# PASSAGE TO READ
------------------------------------

Fitting Loncastuximab Into the Current Landscape of R/R DLBCL

Commentary
Article

During a Case-Based Roundtable® event, Emily Ayers, MD, discussed the current landscape for the treatment of patients with diffuse large B-cell lymphoma, the need for better risk stratification data, and what led to the approval of loncastuximab tesirine in the first article of a 2-part series.

CASE

  • A 73-year-old woman presented with fever, headaches, and 7-lb unintentional weight loss​.
  • Medical history: no family history of cancer, and hyperlipidemia that was well controlled with simvastatin.
  • Physical examination: palpable bilateral cervical lymphadenopathy​
  • Laboratory results: lactate dehydrogenase (LDH) s265 U/L (280 U/L upper limit); Hemoglobin 10.8 g/dL; bilirubin 1.3 mg/dL (1.2 mg/dL upper limit); creatinine 1.7 mg/dL (1.2 mg/dL upper limit); all others within normal limit​
  • Hepatitis B, C and HIV negative​
  • Lymph node biopsy; immunohistochemistry panel: CD 10+, CD 20+, which confirmed diffuse large B-cell lymphoma (DLBCL).
  • Fluorescence in situ hybridization: negative for rearrangements of BCL6, BCL2 and C-MYC​
  • Whole body PET/CT scan showed diffuse adenopathy, largest node 3.9 cm.
  • MRI of the brain showed no evidence of lesions​.
  • ECOG performance status: 1​
  • Stage III disease; International Prognostic Index (IPI) score 2: low-intermediate risk​
  • Patient received 6 cycles of R-CHOP [rituximab (Rituxan), cyclophosphamide, doxorubicin hydrochloride (hydroxydaunomycin)], and vincristine sulfate (Oncovin), which was well tolerated​.
  • She had a complete response (CR) at the end of treatment, but 1 year later the patient presented with diffuse lymphadenopathy, confirmed by PET CT scan​.
  • Biopsy showed relapse of the same DLBCL​.
  • Patient received 6 cycles of polatuzumab vedotin (Polivy), bendamustine (Bendeka), and rituximab (Pola-BR).
  • Had stable disease for 6 to 8 months before progression​.
  • Current treatment:​ loncastuximab tesirine-lpyl (Zynlonta)

Targeted Oncology: What is the current landscape for the treatment of patients with DLBCL?

EMILY AYERS, MD​: In the first-line setting, patients who are transplant eligible should be treated with chemoimmunotherapy.1 Some of the recommended regimens [for these patients] include R-CHOP, rituximab, cyclophosphamide, doxorubicin, and prednisone [R-CHP], and polatuzumab vedotin [plus] R-CHP. Then in the second-line setting, the major branch point is the [patient’s] time to relapse, so whether the patient relapses early, within a year of their first-line therapy or late. In addition to that, whether they are transplant eligible or ineligible.

------------------------------------

# INFORMATION
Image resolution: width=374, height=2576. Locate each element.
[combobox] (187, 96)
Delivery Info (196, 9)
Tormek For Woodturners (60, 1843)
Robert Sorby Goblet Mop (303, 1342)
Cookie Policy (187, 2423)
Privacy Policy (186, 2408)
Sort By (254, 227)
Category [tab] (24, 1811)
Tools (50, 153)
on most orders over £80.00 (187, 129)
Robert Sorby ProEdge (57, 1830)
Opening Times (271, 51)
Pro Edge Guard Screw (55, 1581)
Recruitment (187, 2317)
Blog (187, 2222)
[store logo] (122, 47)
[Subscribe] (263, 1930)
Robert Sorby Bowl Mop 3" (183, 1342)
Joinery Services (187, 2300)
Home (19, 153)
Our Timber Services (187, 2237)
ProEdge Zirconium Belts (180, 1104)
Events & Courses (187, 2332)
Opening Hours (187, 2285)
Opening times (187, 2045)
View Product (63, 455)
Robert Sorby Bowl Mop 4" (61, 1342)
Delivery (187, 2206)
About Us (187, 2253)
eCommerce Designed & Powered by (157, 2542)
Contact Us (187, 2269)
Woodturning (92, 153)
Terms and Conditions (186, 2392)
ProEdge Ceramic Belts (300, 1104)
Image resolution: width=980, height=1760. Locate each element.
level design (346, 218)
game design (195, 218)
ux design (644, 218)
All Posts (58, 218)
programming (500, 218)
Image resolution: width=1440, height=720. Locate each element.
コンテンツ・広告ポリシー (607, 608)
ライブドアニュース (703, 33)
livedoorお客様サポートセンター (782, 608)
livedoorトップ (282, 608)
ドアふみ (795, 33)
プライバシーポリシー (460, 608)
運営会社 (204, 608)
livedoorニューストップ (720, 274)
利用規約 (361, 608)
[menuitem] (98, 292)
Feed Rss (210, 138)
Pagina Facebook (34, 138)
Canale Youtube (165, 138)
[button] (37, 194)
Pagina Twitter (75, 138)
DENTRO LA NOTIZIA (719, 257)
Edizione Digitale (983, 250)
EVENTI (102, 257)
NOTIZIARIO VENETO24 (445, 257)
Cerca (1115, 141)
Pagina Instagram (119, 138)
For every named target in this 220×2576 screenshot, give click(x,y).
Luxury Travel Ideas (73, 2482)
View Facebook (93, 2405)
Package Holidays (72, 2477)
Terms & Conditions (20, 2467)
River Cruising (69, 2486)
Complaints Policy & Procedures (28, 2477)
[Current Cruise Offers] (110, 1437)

------------------------------------

# PROMPT 1
In the article on loncastuximab for DLBCL, what treatment is the case patient currently receiving?
# PROMPT 2
Using the article on loncastuximab for DLBCL, explain what Emily Ayers says determines the choice of treatment in the second-line setting.
# PROMPT 3
Carry on the article on loncastuximab for DLBCL from its final sentence.
The material placed after the article comes from a separate source and is unrelated to it.

# REPLY 1
Loncastuximab tesirine-lpyl (Zynlonta).

# REPLY 2
The major branch point is the patient's time to relapse: whether it happens early, within a year of first-line therapy, or late. Treatment also depends on whether the patient is eligible or ineligible for transplant.

# REPLY 3
Emily Ayers_DLBCL

Emily Ayers, MD​

Assistant Professor

Emily Couric Clinical Cancer Center

University of Virginia Health​

Charlottesville, VA

For those patients who had a late relapse and are transplant eligible, they often get second-line salvage immunochemotherapy. For those patients with chemotherapy-sensitive disease, they end up with stem cell transplant. For those patients with early relapse disease, some of the new data from a couple years ago demonstrates that chimeric antigen receptor [CAR] T-cell therapy for patients who are eligible, and have access [to it], should be the standard of care.2

How do these treatment considerations change if the patient is transplant ineligible?

For those patients who are transplant ineligible, there is a CAR T-cell product they can get, but a lot of these patients end up either getting rituximab with chemotherapy in the second-line setting, or additional non-chemotherapy based options that are approved in this setting.1 In the third-line setting and beyond, some of the recent advances over the last few years include CAR T-cell therapy, tafasitamab-cxix [Monjuvi]/lenalidomide [Revlimid], polatuzumab vedotin-piiq plus or minus bendamustine/rituximab, loncastuximab, selinexor [Xpovio], which is an oral therapy, and pembrolizumab [Keytruda] for patients with primary mediastinal large B-cell lymphoma.1 Ibrutinib [Imbruvica] is used in some select cases, and 2 different bispecific antibodies that were recently approved [are used in some cases] as well.3,4

How does the IPI and other risk stratification measures factor into treatment decisions?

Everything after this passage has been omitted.